Life is full of odd moments- you never know when you’re gonna get defiant. Hunter S. Thompson
A series of events occurring over the past few weeks have me reading about the life of Hunter S. Thompson. Mostly because I’ve been trying to understand someone I am close to, trying to understand his life choices. I don’t know if I can, but it’s part of my journey, and so I try.
Also, I continue to ruminate on my last post, concerning torture (A Response to the Torture Memos, May 2, 2009). I’m troubled by the concept of “just following orders”, implied by the reference to “military grunts.”
Following orders does not justify wrong actions in the profession of nursing. I’m not talking about making a mistake, regardless of the severity of the outcome. No one is immune from making a mistake. I’m talking about the very few times in my nursing career I was given an order by a doctor to do something that I knew was wrong. As a professional, as a human being, it is not okay to go ahead and perform the order because the doctor said so. It is my job, my accountability, to bring my concerns forth to the doctor and ask for different instructions. Usually, that works. Occasionally, it doesn’t and then I am placed in the position of gatekeeper for the patient’s safety. It is not comfortable to refuse a doctor’s order. On one memorable occasion, early in my career, I refused to give a medication to a child. The doctor demanded my name, so he could “report” me to my manager, and I spelled it out to him over the phone “so that you get it right.” A toxicity test on the patient confirmed my assessment and no report was sent to my manager. Had I followed the order and the patient was harmed, “I was just following orders” would not have stood up in court as an excuse, nor would it have assuaged my damaged psyche.

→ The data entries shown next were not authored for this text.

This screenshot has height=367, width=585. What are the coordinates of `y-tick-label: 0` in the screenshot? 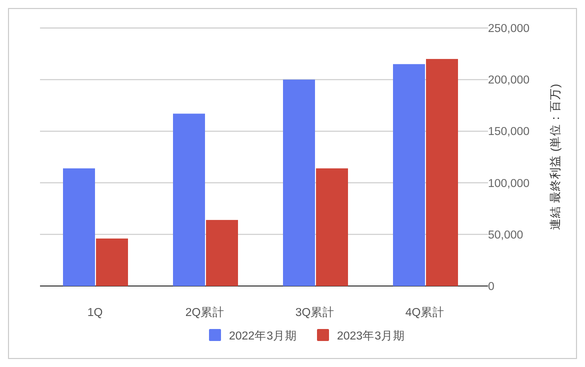 It's located at (491, 287).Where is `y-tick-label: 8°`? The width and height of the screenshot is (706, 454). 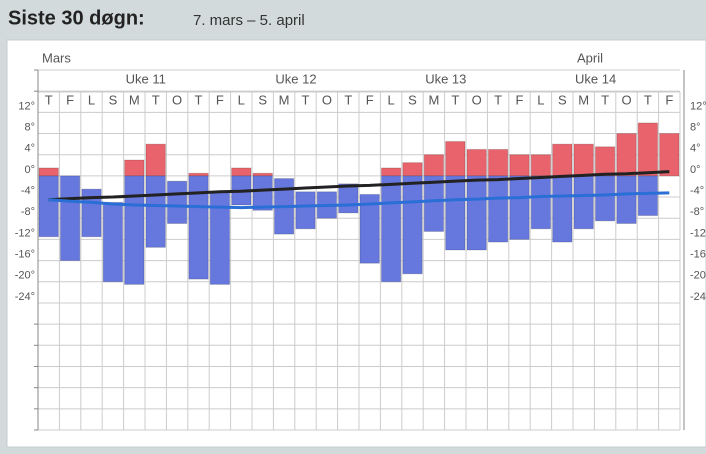
y-tick-label: 8° is located at coordinates (30, 127).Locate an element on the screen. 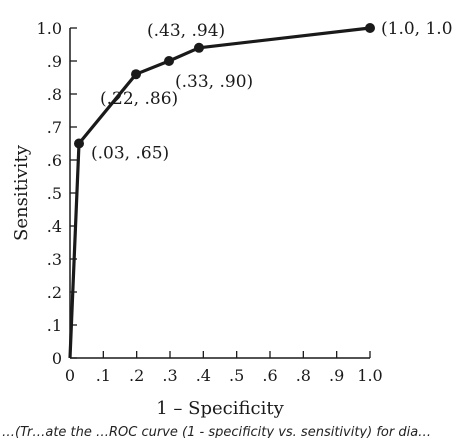 Image resolution: width=463 pixels, height=438 pixels. y-tick-label: .2 is located at coordinates (54, 292). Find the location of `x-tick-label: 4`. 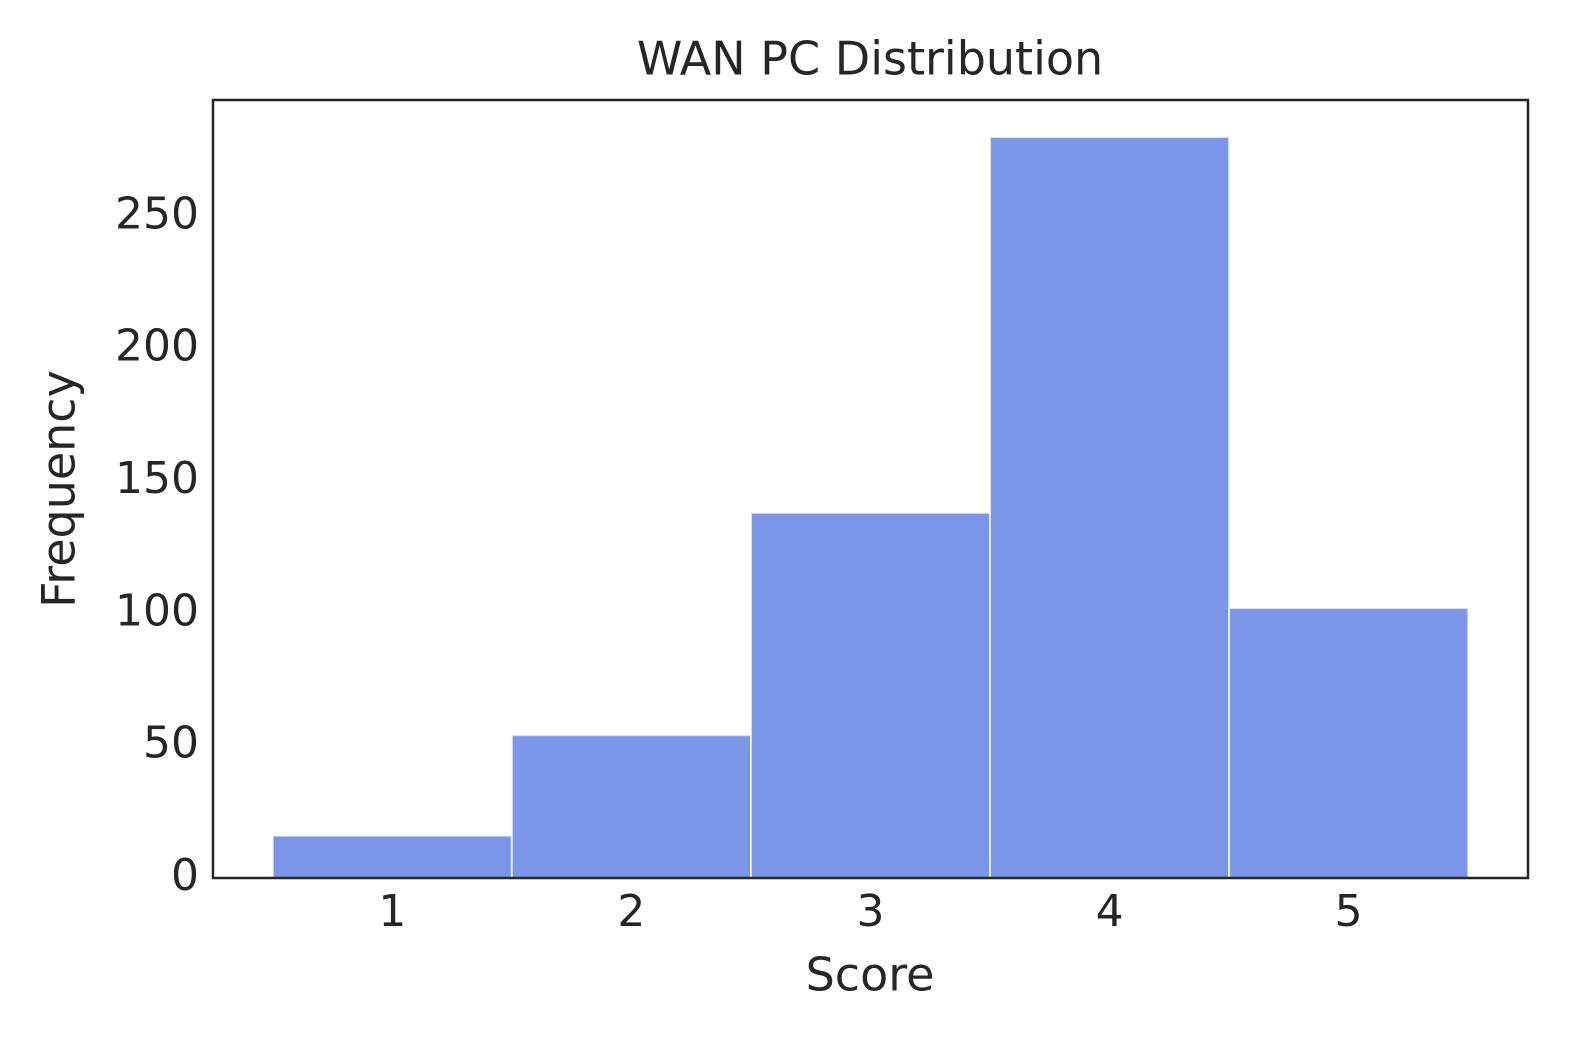

x-tick-label: 4 is located at coordinates (1110, 912).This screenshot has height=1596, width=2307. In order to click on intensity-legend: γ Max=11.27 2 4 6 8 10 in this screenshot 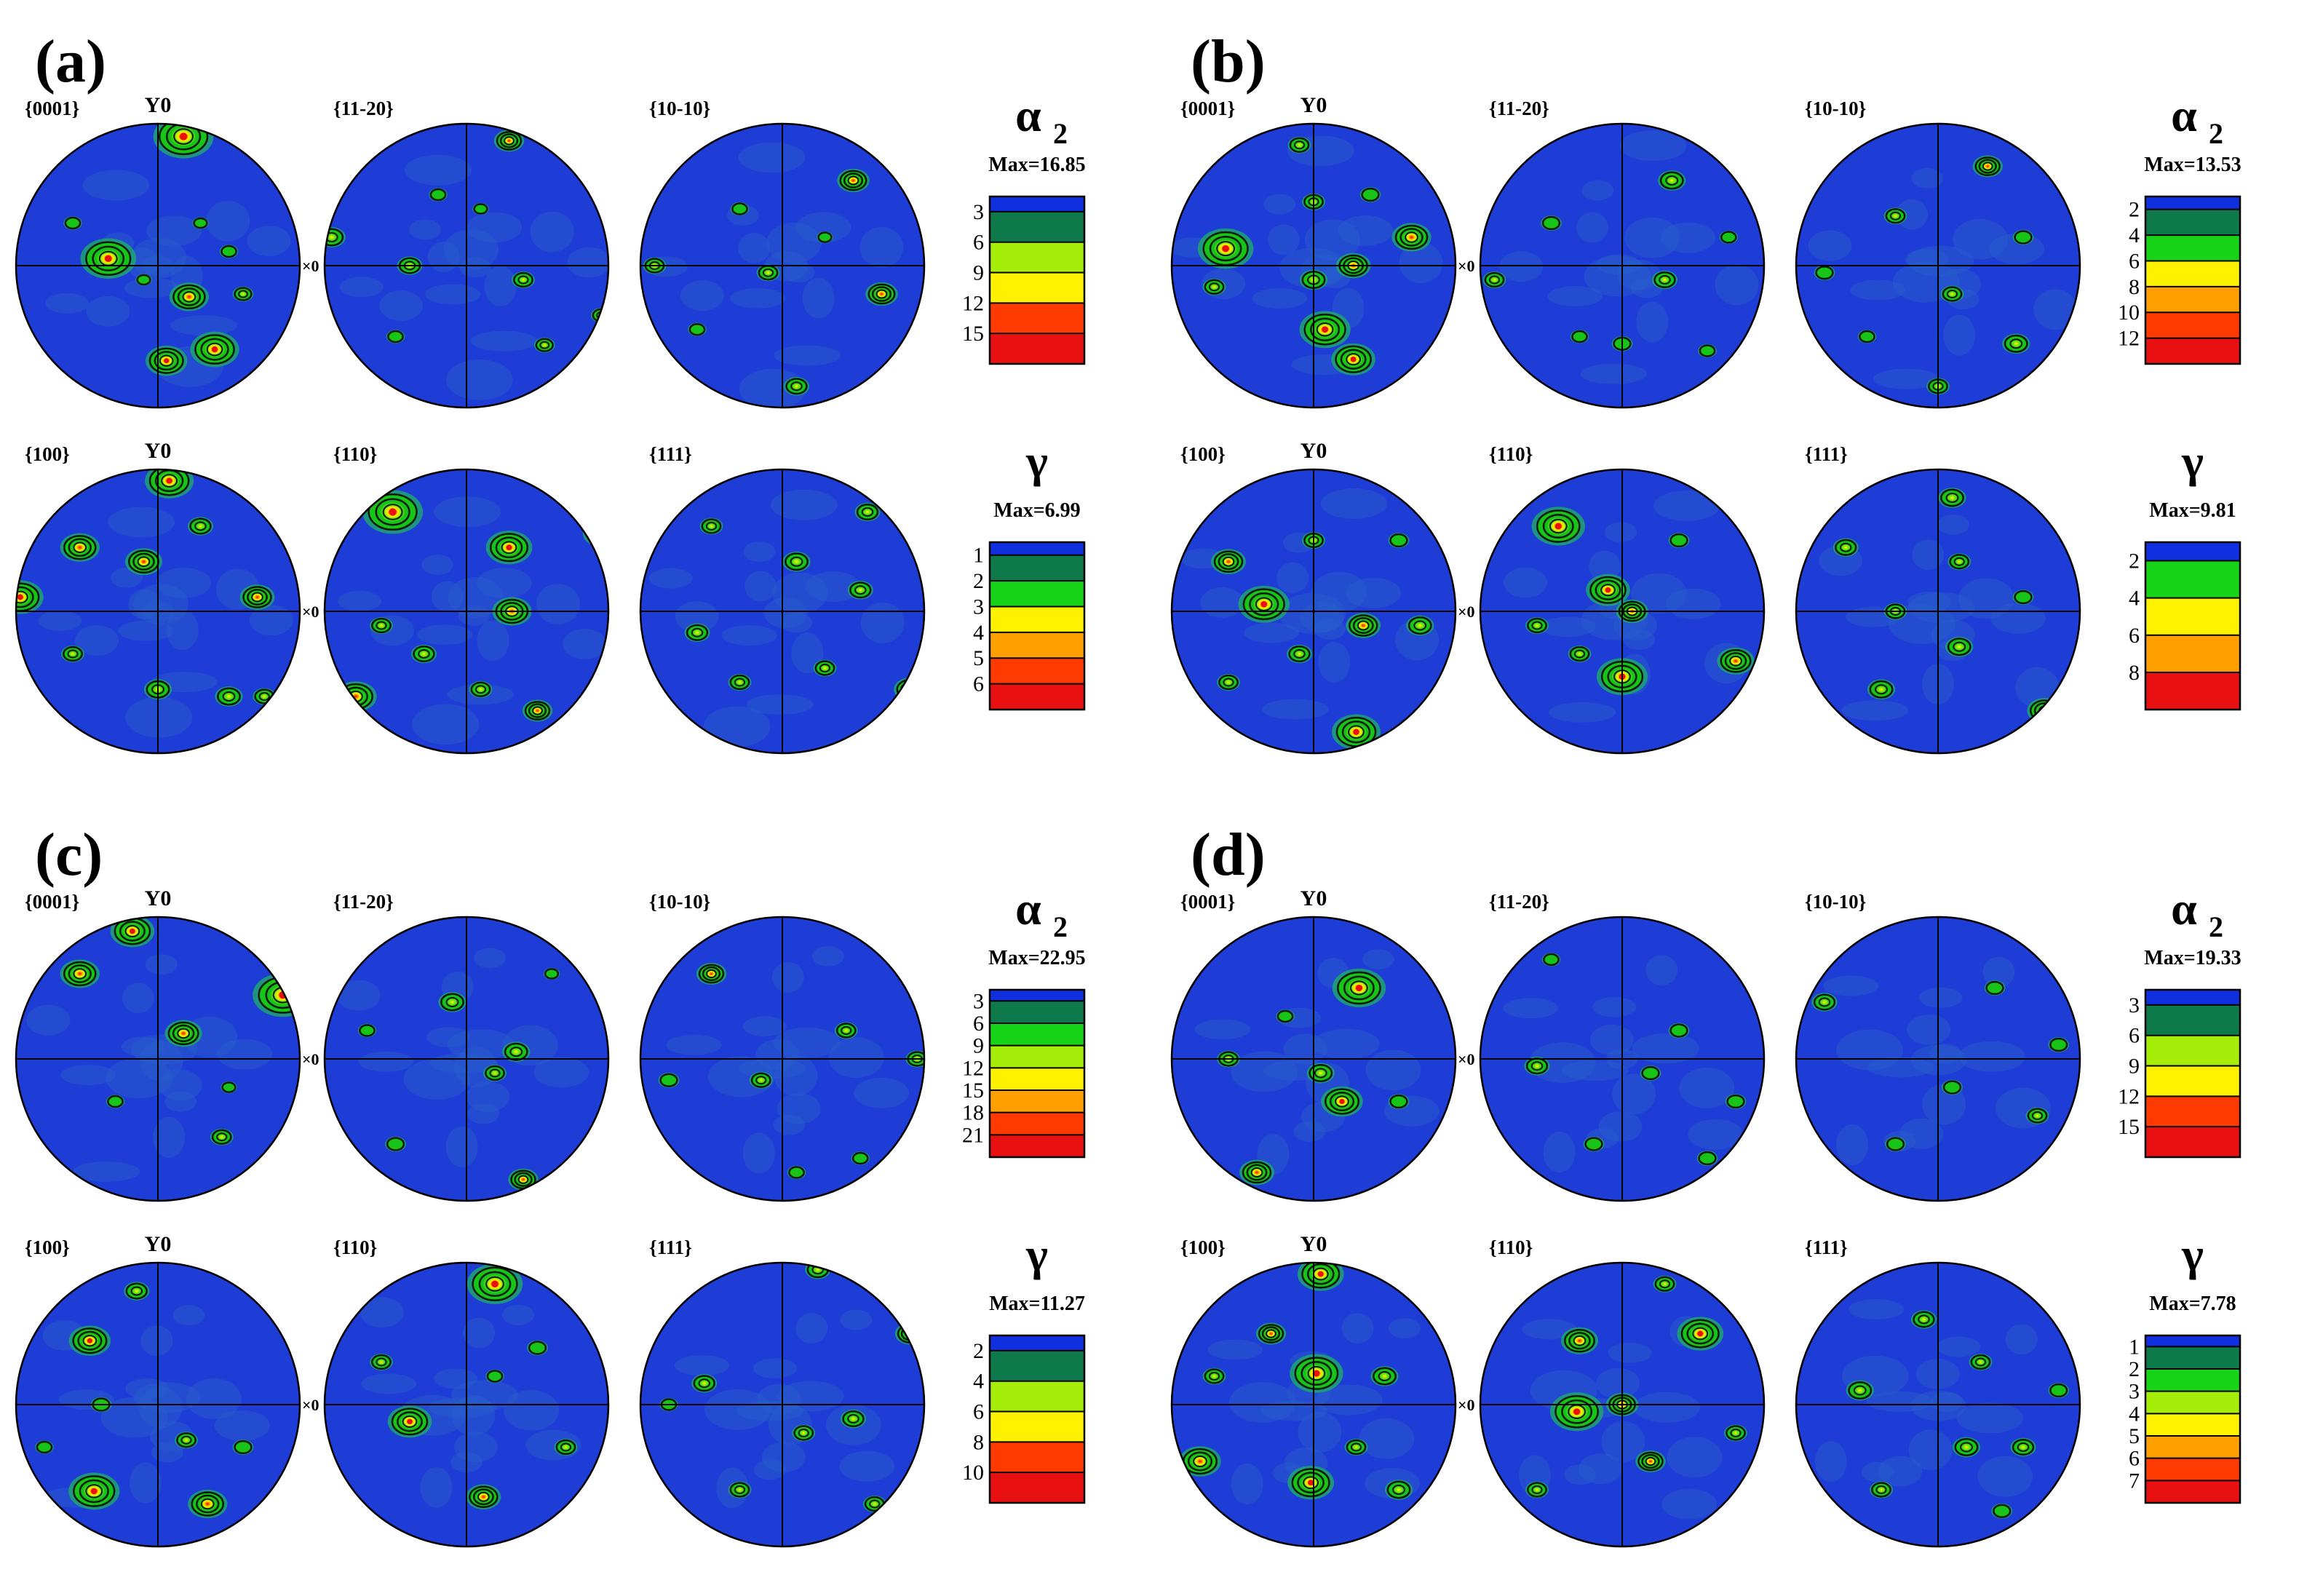, I will do `click(1024, 1366)`.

My friend’s choices, while difficult for me to understand, support his right to live life on his own terms, to make his own choices. Like Hunter S. Thompson, he didn’t have a high regard for authority. I can learn from his example of self-empowerment. While my own choices tend to be on the conservative side, I can learn from these two men the value of listening to my own conscience, my own inner voice. The path it leads me on might not be a safe one, but if I keep my integrity and self respect, then it’s the right one.